Thursday, November 5, 2009

"Shhhh....I'm an ISTJ. Don't tell."

Myers-Briggs Type Indicator (MBTI) practitioners will be the first to tell you that all personality types are created equal. There is no one best or worst personality type. And yet, even the most experienced type practitioners may admit that at times, they wish they had a different personality type. Do we just want what we don't have? Ladies, you will understand this analogy- if you have curly hair, what do you wish you had? Straight hair. If you have straight for, what do you spend hundreds of dollars trying to make your hair do? Be curly.

I don't genera
lly think there's a problem with type envy. When someone tells me they wish they were a different personality type, I typically begin by asking why. That discussion usually brings to light that the individual feels his/her blind spots are limiting. That's a wonderful thing to realize. While you can't change your type, you can certainly work to flex to other types more comfortably. So
instead of envying a type, try to emulate that type. Imagine what someone with that type would do in a given situation. Perhaps find someone to mentor you on that type.

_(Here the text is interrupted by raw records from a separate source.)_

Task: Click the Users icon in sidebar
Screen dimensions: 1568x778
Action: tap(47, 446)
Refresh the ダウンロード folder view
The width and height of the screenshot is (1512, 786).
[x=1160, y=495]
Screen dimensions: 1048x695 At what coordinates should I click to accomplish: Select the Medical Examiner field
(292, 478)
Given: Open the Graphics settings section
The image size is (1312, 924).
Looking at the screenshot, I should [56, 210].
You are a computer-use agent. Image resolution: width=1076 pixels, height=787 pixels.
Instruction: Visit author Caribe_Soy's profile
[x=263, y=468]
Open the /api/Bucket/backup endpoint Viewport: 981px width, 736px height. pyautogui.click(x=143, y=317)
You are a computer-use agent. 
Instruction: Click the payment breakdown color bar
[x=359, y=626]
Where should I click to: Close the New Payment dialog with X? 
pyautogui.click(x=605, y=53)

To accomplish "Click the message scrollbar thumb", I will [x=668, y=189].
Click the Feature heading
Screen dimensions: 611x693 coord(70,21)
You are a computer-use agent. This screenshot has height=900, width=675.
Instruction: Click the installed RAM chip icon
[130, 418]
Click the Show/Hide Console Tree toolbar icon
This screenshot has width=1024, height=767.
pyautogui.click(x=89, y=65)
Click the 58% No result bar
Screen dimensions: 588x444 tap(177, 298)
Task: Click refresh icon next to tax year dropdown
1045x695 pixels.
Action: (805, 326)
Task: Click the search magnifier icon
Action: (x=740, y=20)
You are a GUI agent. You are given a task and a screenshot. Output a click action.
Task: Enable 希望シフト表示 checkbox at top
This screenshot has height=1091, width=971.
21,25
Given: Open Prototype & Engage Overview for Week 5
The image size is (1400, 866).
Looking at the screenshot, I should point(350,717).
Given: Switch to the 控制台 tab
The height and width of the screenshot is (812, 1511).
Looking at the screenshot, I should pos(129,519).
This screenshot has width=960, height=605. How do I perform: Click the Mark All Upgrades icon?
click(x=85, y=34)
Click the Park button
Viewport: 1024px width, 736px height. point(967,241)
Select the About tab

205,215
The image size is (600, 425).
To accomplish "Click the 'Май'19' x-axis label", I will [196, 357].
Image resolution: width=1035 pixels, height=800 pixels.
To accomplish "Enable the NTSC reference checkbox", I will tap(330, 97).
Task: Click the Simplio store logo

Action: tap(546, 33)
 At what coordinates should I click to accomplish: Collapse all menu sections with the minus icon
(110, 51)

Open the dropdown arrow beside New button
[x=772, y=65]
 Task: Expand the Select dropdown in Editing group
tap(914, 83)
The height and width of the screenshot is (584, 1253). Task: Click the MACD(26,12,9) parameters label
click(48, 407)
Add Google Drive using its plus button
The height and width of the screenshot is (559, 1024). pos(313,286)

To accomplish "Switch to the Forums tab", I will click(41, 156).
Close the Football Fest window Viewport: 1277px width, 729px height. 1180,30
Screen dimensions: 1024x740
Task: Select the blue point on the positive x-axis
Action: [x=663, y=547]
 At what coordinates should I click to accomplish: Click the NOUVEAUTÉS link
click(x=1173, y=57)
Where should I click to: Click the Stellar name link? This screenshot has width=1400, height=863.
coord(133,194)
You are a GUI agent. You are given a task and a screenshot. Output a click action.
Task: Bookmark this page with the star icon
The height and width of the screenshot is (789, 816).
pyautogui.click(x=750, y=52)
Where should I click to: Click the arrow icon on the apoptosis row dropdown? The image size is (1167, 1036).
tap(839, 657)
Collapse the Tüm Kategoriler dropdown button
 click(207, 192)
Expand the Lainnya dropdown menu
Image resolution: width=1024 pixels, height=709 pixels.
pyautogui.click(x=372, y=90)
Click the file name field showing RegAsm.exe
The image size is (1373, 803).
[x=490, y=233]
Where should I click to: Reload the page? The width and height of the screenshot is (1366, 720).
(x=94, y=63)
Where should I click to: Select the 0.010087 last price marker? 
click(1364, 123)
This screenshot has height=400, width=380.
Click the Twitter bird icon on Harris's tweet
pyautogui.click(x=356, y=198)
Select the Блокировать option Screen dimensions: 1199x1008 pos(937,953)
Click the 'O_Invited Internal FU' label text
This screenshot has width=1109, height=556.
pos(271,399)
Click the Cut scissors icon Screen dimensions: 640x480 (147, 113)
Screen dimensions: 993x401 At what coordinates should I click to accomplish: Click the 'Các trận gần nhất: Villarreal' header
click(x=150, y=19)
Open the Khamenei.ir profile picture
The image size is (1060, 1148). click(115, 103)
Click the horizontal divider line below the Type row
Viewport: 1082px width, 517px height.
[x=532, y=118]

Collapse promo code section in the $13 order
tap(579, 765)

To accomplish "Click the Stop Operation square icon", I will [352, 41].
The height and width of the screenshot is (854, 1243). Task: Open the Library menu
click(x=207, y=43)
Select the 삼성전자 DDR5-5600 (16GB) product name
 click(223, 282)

Sometimes, though, we aren't so vocal about envying a type. Instead, we try to put on a mask or act out a character in order to manage others' perception of us. I've always thought of myself as being confident and secure in my type. Yet, this week I realized for the first time I desperately try to hide my J preferences.

One of my colleagues told me he believes I'm a closet ISTP, which fascinated me because my J preferences are extremely clear. Here are some examples that show my J-ness:
  • If I haven't been to a location before, I drive there the day before so that I know what to expect. What will the traffic be like? Which side of the road is it on? What does the building look like? What if it's raining and I have to park far away?
  • I have to be everywhere 15 minutes early or I panic.
  • Meetings without agendas freak me out.
  • Chit chat when something needs to be done annoys me
  • If I decide at midnight that my room should be rearranged, then I have to do it right then. And if that means I need to run to a 24 hour store for supplies, then so be it.
  • I have the same breakfast every single morning, and have the exact same routine every night before bed.
  • I start projects when they are assigned, and prefer to have them done weeks before the deadline.
So, how is it possible I could be confused for a Perceiver? Because I lie. I lie.

In my mind, all of those extreme Judging behaviors seem a bit wacky to the "cool, relaxed, spontaneous P's." In my mind I've decided to make my outward persona look calm and unstructured. I'm like a duck. I only let others see me looking graceful above water, but beneath the water, my legs are kicking like crazy just trying to keep me afloat.

How did I get so mixed up? How did I, a type practitioner who believes in the value and equality of all types, become insecure in my type? Actually, the reality is that I'm not insecure in MY type. I like who I am. I like being an ISTJ. But, I worry that my cool, relaxed Perceiving colleagues won't enjoy my strong Judging behaviors.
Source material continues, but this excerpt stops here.